4. Sebuah teka-teki

64 7 4
                                    

SESAMPAINYA di sekolah aku segera mencari keberadaan Fazeela di dalam ruang kelas. Sebenarnya kami tidak begitu dekat. Karena Fazeela hanya dekat dengan buku tebal, perpustakaan dan kedua sahabatnya yang selalu berada di sampingnya. Namun aku tidak menemukan tanda-tanda keberadaan anak itu.

Aku ingin sekali bertanya tentang arti mimpi yang selalu datang berkali-kali dalam setiap tidurku, mimpi itu selalu mengganggu. Mungkin saja Fazeela pakar menafsirkan arti mimpi, mengingat anak wawasan anak itu seluas samudra. Emmar datang bersama Reno, kedua anak itu segera menghampiriku.

"Lihat Fazeela ndak?" tanyaku sambil celingukan. Emmar malah memicingkan kedua matanya, menaruh curiga.

"Memangnya kenapa? Kamu suka sama Fazeela? Kayaknya anak itu jangan di dekati dulu deh. Harus ada triknya biar bisa kamu dekati. Kamu tahu sendiri kan? Matanya tajam banget kalau menatap orang." Jelas Reno. Kabar tentang aibku yang playboy sudah tersebar seantero sekolah ini.

"Ada keperluan." Jawabku singkat. Emmar tidak percaya begitu saja.

"Kayaknya kalau kamu mau dekati Fazeela, susah banget. Secakep Kak Arhaz aja di tolak. Alasannya klise banget, ndak mau pacaran karena ingin fokus sekolah." Reno menjelaskan tanpa aku minta. Sementara Emmar hanya terkekeh.

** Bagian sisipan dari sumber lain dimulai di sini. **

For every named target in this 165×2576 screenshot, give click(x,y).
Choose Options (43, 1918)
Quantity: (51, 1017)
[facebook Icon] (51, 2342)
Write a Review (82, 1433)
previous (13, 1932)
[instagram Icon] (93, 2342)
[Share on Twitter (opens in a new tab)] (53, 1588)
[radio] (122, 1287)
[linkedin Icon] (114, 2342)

"Kak Arhaz sama Athar cakepnya 11, 12 kali. Bedanya yang satunya waras, yang satunya ndak waras, suka gonta-ganti cewek." Jelas Emmar menyadarkan betapa kurang warasnya seorang Athar Aditya Ghazi menurut penglihatan Emmar.

"Ndak usah diperjelas dong, semuanya memang sudah jelas." Kataku tanpa mengelak fakta yang mereka katakan.

Aku melihat Ilyana berjalan masuk ke dalam kelas sendirian. Sebelumnya dia selalu berangkat bersama dengan Fazeela. Ilyana selalu berpenampilan agak nyentrik dengan suaranya sangat lembut. Terkadang suaranya terdengar seperti alunan lagu. Entah terbuat dari apa pita suaranya itu?

"Ilyana," aku sengaja memanggilnya. Siapa tahu Ilyana mengetahui keberadaan Fazeela. Ilyana menghampiriku dengan menatapku dari bawah kaki sampai ke atas kepala.

"Ada apa?" tanya Ilyana sambil mengibaskan kipas angin manual ke wajahnya.

"Lihat Fazeela?"

"Ndak. Aku pikir dia sudah berangkat?"

"Oh, baiklah. Terima kasih." Aku melangkah keluar kelas. Namun beberapa langkah meninggalkan tempat tadi, Ilyana memanggilku sekaligus menghampiriku.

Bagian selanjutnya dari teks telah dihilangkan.